An added macro current is series management across ongoing universes and long-running brands. Studios are not just mounting another chapter. They are working to present ongoing narrative with a marquee sheen, whether that is a title design that broadcasts a recalibrated tone or a cast configuration that bridges a latest entry to a early run. At the meanwhile, the directors behind the high-profile originals are leaning into material texture, real effects and distinct locales. That pairing delivers 2026 a lively combination of known notes and unexpected turns, which is a recipe that travels worldwide.

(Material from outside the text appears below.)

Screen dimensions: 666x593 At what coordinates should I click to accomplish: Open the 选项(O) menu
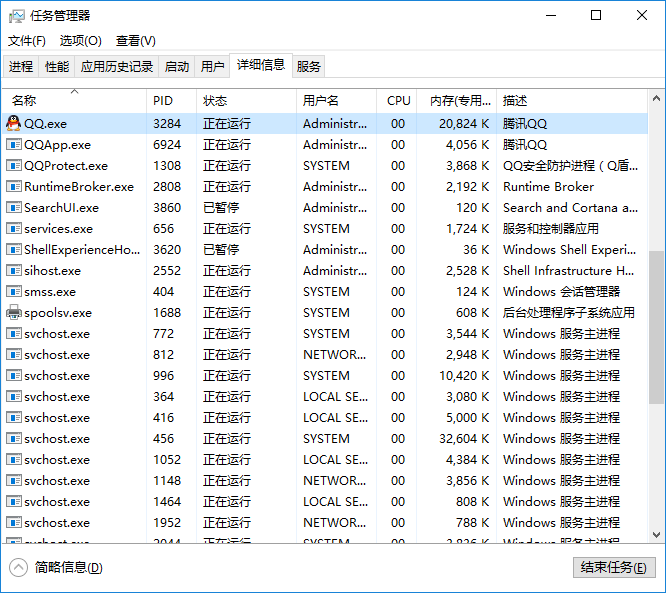point(81,41)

Studio by studio strategy signals

Paramount establishes early momentum with two spotlight pushes that span tone from serious to silly. First comes Scream 7 on February 27, 2026, with original architect Kevin Williamson in the director role and Neve Campbell back at the focus, presenting it as both a handoff and a origin-leaning character-focused installment. The film is shooting in Atlanta, and the authorial approach points to a roots-evoking treatment without repeating the last two entries’ Carpenter sisters arc. Look for a marketing run fueled by signature symbols, character-first teases, and a teaser-to-trailer rhythm targeting late fall. Distribution is cinema-first via Paramount.

Paramount also brings back a once-mighty spoof franchise with Scary Movie 6 on June 12, 2026, directed by Michael Tiddes. Anna Faris and Regina Hall are back on screen, with the Wayans brothers involved on the creative side for the first time since the early 2000s, a campaign lever the campaign will stress. As a summer counter-slot, this one will chase large awareness through remixable clips, with the horror spoof format supporting quick redirects to whatever tops the meme cycle that spring.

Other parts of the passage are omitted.